# CAM and Object Detection (modified)

## Authors: 
Sat Arora, sat.arora@uwaterloo.ca \
Richard Fan, r43fan@uwaterloo.ca

### Project Goal:
"CAM and object detection". First, you should implement some standard method for CAM for some (simple) classification network trained on image-level tags. You should also obtain object detection (spacial localization of the object approximate "center"). You should apply your approach to one specific object type (e.g. faces, or anything else). Training should be done on image-level tags (e.g. face, no face). You can come up with your specialized dataset, but feel free to use subsets of standard data. You can also test the ideas on real datasets where label noise is present.



## Abstract

Class Activation Maps (CAMs) is a very important tool and concept in Computer Vision. During classification, the goal of CAMs is to indicate the regions of the image that were used by a Convolutional Neural Network to lead it to classifying an image as containing a certain object.

In order to understand what the Class Activation Maps do, this report will describe in detail the motivation, ideas & concepts that guide our process to making our own CAMs. Following this, we will do some deeper analysis of what happens in certain scenarios to better understand our algorithms output.

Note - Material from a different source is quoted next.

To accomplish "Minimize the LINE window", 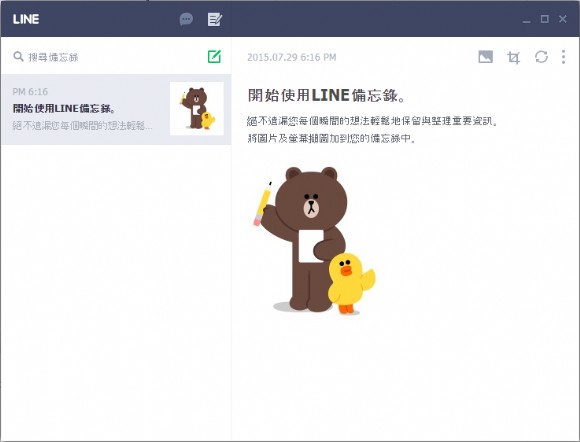I will pos(527,20).
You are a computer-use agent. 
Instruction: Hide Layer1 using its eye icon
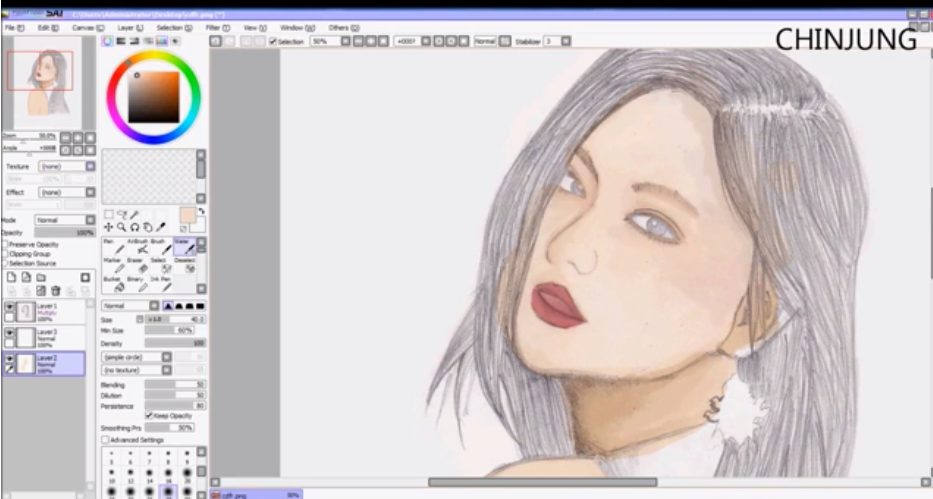9,307
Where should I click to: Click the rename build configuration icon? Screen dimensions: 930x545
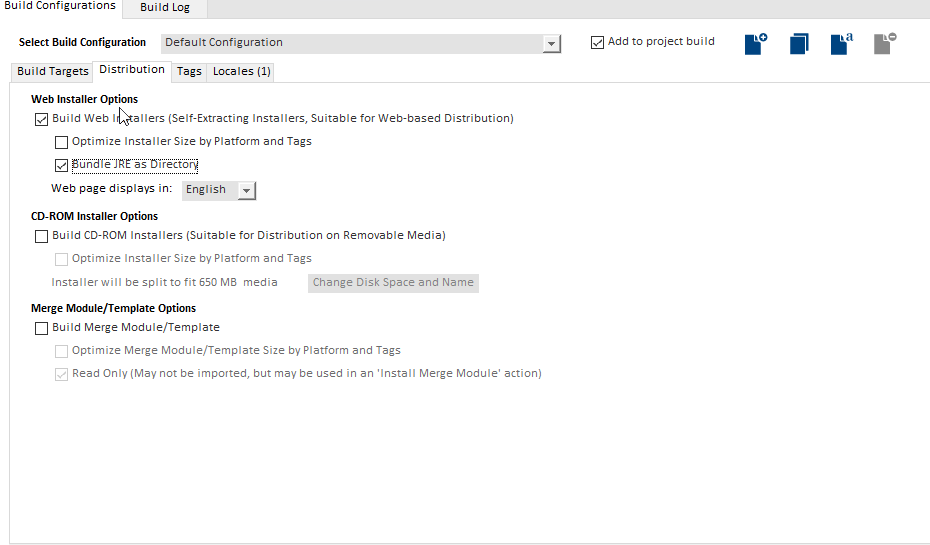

The approach and motivation are inspired by [Learning Deep Features for Discriminative Localization](http://cnnlocalization.csail.mit.edu/Zhou_Learning_Deep_Features_CVPR_2016_paper.pdf) (Zhou, Khosla, Laperdriza, Oliva, Tarralba), a paper that was released in 2016. The appraoch is extended by testing our own NNs along with common ones (ResNet18) and analyzing impacts of more special scenarios.

## Team Contributions

Sat Arora: sat.arora@uwaterloo.ca
- INSERT HERE
- INSERT HERE
- INSERT HERE

Richard Fan: r43fan@uwaterloo.ca
- INSERT HERE
- INSERT HERE
- INSERT HERE

Fun fact: We are born on the same day.

## Motivation

As mentioned in the Abstract, the goal of CAMs

In [1]:
import torch
import torchvision.models as models
import cv2
import numpy as np
from torchvision import transforms
import torch.nn as nn
import torchvision.transforms as transforms
from torchvision.datasets import ImageFolder
from torch.utils.data import DataLoader
import warnings
warnings.filterwarnings('ignore')


In [2]:
import torch
import torchvision.transforms as transforms
from torchvision.datasets import ImageFolder
from torch.utils.data import DataLoader

# Define transformations for data preprocessing
transform = transforms.Compose([
    transforms.Resize((224, 224)),  # Resize images to a uniform size
    transforms.ToTensor(),  # Convert images to PyTorch tensors
    transforms.Normalize(mean=[0.485, 0.456, 0.406], std=[0.229, 0.224, 0.225])  # Normalize the images
])

# Load train and test datasets
train_dataset = ImageFolder('Dataset/train', transform=transform)
test_dataset = ImageFolder('Dataset/test', transform=transform)

# Create data loaders
train_loader = DataLoader(train_dataset, batch_size=32, shuffle=True)
test_loader = DataLoader(test_dataset, batch_size=32, shuffle=False)


In [3]:
device = torch.device('cpu')
if torch.cuda.is_available():
    device = torch.device('cuda')
elif torch.backends.mps.is_available():
    device = torch.device('mps')

In [4]:
# Training loop

def train(model, optimizer, criterion, train_loader, test_loader, num_epochs=10):
    train_correct = 0
    train_total = 0
    for epoch in range(num_epochs):
        model.train()
        train_loss = 0.0
        for images, labels in train_loader:
            images, labels = images.to(device), labels.to(device)
            
            optimizer.zero_grad()
            outputs = model(images)
            loss = criterion(outputs, labels)
            loss.backward()
            optimizer.step()
            train_total += labels.size(0)
            train_correct += (torch.argmax(outputs, dim=1) == labels).sum().item()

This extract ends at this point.